■ Exercise aim ■
Tally the lines of these entries that include "agent"; respond with only that tally.

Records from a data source

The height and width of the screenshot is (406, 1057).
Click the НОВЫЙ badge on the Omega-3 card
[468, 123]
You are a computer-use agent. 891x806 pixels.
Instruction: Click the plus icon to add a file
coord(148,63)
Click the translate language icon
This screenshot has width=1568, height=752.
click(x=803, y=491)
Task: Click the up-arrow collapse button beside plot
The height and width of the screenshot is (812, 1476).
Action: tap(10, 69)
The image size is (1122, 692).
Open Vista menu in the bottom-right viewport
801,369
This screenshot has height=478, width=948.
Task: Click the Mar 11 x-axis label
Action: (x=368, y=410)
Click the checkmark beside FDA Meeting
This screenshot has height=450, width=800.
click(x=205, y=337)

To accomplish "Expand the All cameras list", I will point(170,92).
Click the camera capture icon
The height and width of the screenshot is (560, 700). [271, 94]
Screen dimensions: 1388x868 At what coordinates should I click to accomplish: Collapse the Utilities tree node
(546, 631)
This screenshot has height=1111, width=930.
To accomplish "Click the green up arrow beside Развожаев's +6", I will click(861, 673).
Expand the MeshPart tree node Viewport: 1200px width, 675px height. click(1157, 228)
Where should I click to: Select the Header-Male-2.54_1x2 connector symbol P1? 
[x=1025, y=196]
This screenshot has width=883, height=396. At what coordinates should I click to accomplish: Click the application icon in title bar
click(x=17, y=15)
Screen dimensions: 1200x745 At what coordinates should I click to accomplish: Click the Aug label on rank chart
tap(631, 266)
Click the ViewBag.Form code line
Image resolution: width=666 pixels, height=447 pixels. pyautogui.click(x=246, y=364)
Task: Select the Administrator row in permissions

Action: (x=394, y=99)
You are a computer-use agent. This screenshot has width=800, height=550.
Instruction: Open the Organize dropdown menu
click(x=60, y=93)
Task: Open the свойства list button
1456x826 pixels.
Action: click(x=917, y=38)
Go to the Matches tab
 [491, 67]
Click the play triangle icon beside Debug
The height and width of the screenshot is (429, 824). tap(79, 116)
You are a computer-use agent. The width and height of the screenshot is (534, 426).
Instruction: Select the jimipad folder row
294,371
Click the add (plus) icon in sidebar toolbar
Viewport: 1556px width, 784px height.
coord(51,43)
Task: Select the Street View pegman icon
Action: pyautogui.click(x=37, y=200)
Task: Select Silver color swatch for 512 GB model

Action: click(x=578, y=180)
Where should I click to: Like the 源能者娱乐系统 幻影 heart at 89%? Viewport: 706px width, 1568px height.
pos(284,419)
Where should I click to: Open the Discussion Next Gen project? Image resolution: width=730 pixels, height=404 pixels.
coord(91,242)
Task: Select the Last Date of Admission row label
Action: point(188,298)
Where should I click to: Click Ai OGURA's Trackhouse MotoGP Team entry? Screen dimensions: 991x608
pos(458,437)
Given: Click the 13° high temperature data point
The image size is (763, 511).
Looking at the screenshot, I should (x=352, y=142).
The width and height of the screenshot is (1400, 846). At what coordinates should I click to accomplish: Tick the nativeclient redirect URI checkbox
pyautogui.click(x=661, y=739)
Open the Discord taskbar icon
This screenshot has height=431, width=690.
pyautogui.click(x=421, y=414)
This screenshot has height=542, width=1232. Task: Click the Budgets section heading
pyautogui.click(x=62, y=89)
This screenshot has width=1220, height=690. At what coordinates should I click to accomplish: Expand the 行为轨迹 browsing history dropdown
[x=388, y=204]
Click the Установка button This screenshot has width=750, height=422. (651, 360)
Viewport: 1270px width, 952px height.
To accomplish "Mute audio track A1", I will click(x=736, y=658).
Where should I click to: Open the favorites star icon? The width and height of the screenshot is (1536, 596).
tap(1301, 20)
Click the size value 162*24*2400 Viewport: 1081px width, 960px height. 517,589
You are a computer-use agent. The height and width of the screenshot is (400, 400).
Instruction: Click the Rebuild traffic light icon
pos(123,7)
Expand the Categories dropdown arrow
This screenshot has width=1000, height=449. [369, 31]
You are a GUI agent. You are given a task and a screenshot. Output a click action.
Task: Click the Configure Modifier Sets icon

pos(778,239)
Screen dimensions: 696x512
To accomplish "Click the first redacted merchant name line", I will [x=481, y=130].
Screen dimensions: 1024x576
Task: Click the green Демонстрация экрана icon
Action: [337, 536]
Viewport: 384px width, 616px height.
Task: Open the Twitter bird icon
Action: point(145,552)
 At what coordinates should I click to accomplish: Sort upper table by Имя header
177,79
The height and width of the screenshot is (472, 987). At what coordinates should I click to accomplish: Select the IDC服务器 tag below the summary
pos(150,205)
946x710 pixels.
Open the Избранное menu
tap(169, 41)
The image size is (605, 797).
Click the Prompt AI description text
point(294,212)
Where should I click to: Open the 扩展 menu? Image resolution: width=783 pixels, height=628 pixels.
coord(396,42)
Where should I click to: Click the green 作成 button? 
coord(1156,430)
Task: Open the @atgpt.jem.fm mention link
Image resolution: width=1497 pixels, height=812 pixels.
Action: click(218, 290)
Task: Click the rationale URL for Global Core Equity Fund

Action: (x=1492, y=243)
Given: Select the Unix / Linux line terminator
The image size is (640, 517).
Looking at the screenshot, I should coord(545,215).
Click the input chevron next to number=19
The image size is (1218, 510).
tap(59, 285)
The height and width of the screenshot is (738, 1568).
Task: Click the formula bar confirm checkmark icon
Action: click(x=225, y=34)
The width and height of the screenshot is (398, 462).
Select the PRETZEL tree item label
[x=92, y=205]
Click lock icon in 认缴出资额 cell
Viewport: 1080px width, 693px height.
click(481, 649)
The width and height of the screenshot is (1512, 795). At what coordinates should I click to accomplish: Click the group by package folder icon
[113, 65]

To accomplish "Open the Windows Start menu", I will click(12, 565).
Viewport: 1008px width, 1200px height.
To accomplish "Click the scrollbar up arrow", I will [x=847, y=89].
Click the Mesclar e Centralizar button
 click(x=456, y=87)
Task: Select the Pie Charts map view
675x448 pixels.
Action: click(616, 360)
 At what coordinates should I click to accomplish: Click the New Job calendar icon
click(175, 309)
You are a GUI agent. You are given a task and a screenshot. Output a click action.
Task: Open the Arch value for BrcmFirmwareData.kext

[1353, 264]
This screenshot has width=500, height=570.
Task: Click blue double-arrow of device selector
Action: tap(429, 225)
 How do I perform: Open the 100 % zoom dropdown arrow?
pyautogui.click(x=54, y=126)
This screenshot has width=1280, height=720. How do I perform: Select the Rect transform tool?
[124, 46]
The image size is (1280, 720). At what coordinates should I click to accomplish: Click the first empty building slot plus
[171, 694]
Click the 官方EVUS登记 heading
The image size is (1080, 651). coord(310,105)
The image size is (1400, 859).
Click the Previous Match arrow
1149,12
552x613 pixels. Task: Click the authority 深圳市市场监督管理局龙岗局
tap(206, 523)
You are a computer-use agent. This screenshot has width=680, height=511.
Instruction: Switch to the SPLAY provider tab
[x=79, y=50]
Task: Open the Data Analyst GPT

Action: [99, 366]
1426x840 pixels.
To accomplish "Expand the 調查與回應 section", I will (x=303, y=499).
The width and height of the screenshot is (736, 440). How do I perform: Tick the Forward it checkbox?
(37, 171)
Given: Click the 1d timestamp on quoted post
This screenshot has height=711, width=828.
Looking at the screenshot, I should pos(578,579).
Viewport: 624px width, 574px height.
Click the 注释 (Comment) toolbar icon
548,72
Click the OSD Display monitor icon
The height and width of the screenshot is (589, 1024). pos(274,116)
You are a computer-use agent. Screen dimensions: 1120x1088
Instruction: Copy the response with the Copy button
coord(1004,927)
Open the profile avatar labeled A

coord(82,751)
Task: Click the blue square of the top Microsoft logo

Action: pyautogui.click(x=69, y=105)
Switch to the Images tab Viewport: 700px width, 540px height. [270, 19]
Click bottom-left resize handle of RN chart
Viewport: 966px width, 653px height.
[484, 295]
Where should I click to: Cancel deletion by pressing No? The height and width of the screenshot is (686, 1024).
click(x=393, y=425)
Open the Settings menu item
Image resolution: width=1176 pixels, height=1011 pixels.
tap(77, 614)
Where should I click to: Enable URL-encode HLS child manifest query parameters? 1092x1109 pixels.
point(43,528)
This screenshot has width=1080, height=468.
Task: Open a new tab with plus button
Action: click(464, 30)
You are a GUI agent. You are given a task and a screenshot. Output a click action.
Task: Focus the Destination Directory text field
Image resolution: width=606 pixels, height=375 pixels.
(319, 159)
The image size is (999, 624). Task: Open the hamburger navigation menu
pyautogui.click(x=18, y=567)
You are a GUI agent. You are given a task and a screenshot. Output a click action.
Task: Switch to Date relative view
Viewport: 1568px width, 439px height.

■ Response for this exercise ■
10